- _Texto dado_:
----
Hay que reconceptualizar esa tarea. Hay que reconceptualizar el encuentro. Yo puedo, como individuo, si quiero y me hace feliz, seguir enchismándome con mi amigo el tecato si sigue chavando con el maní. Al fin y al cabo eso es cosa nuestra. Pero esa no es la tarea que ustedes celebran hoy. Hoy celebramos una tarea que requiere otro tipo de encuentro.
Hoy celebramos el compromiso Pro Bono. Y pro-bono es en realidad una abreviatura, y no quiere decir “gratis”, aunque típicamente lo sea. Quiere decir que es trabajo relativo al bien público, al bien común. Quiere decir que ustedes no se van a conformar con el dilema moral bobo del encuentro en la luz; ustedes van a “insertarse en una agenda de acceso a la justicia”. Van a hacerse un reclamo a sí mismos y a las instituciones que representan y las cuales quizás algún día nos ayuden a reformar. Abiertamente, transparentemente, se van a envolver en una relación con el otro, no desde un lugar de superioridad, de identidad, o de caridad, sino desde un lugar de aprendizaje, de comprensión, y de acción. Y en el proceso, estarán practicando otras formas de encuentro, formas que nos permitan repensar las maneras en que estructuralmente se violentan y obstaculizan hoy las posibilidades humanas, y aprender, usar y producir los conocimientos que le permitan a los humanos rescatar sus posibilidades. Eso es Pro-bono.
Yo quiero felicitarlos por asumir el compromiso. Porque sacando o guardando las dos pesetas en la luz , o criticando a los nenes que no aprenden, no vamos a cambiar el mundo: pero trabajando para el bien común y en la reconceptualización de un encuentro cotidiano que reconoce al otro como parte del destino de uno mismo, del país, y de la especie, ahí sí que podemos cambiar algo. Muchas gracias.
----
- _Material_:

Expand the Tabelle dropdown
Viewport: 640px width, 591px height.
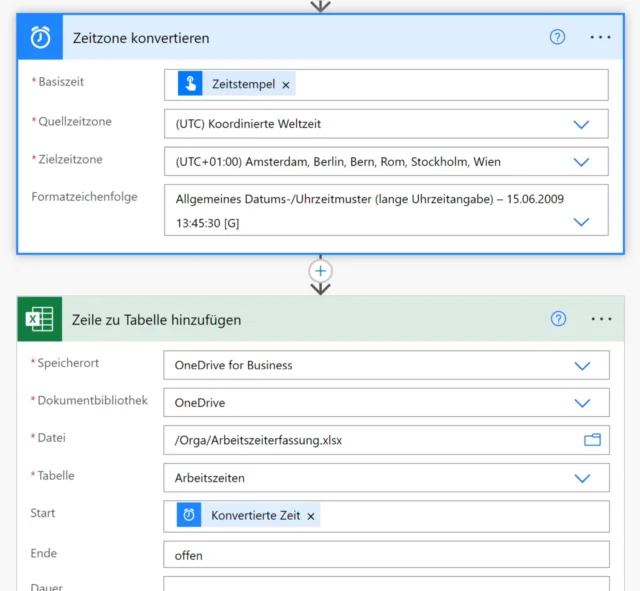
----
Vuelve a escribir, sin cambiar nada, el tramo del discurso sobre el compromiso Pro Bono que va desde “Hay que reconceptualizar esa” hasta “tipo de encuentro.”.

Hay que reconceptualizar esa tarea. Hay que reconceptualizar el encuentro. Yo puedo, como individuo, si quiero y me hace feliz, seguir enchismándome con mi amigo el tecato si sigue chavando con el maní. Al fin y al cabo eso es cosa nuestra. Pero esa no es la tarea que ustedes celebran hoy. Hoy celebramos una tarea que requiere otro tipo de encuentro.